Willem Cramer: ‘Underboarding is een gevaar’
11-04-2023 | Interviewer: Victor Prozesky | Auteur: Ellis Bloembergen | Beeld: Rogier Veldman
Willem Cramer bekleedt zes commissariaten. Hij is onder meer vicevoorzitter van de raad van commissarissen bij facilitair bedrijf Vebego en voorzitter van de rvc bij logistiek dienstverlener Koopman. Cramer onderkent het gevaar van overboarding, waarbij commissarissen te veel toezichthoudende functies hebben om die behoorlijk te kunnen vervullen. Zelf houdt hij daarom een derde van zijn tijd beschikbaar voor calamiteiten. Maar Cramer vindt het ook riskant als commissarissen toezicht houden bij slechts één bedrijf. ‘Daarmee verliezen ze soms de maatschappelijke opinie uit het oog. Vooral de rvc-voorzitter moet de antenne van de samenleving zijn.’ Cramer beschikt over jarenlange bestuurlijke ervaring bij zowel nationale als internationale ondernemingen.

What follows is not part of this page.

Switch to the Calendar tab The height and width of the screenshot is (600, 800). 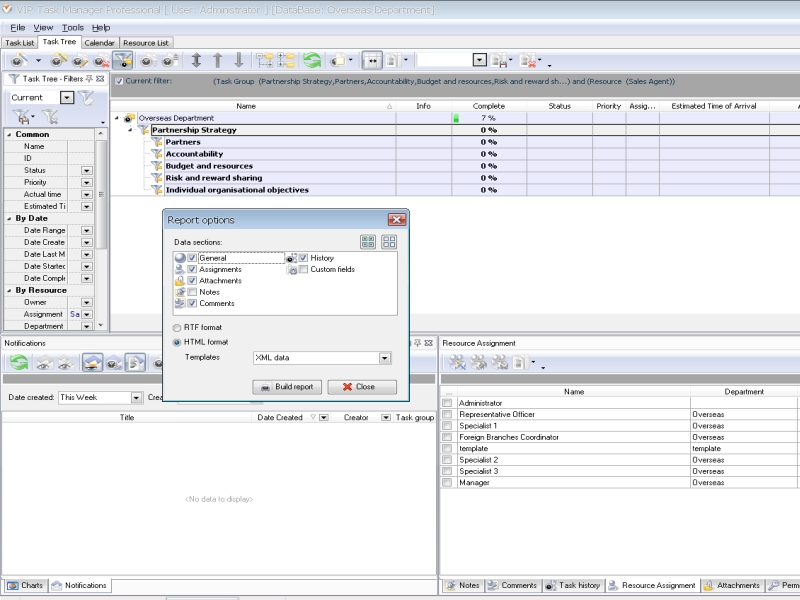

Hij begon zijn carrière bij Rabobank waarvoor hij onder meer in São Paulo, New York en Hamburg werkte. Cramer heeft ook ruime ervaring als toezichthouder, vooral bij financiële instellingen. Tijdens een lunch in Egmond aan Zee, vlakbij zijn woonplaats Heiloo, vertelt hij over zijn ervaringen in de boardroom en de rvc.
U zat aan beide kanten van de bestuurstafel. Wat is volgens u de grootste verandering in de manier waarop de board en de rvc functioneren?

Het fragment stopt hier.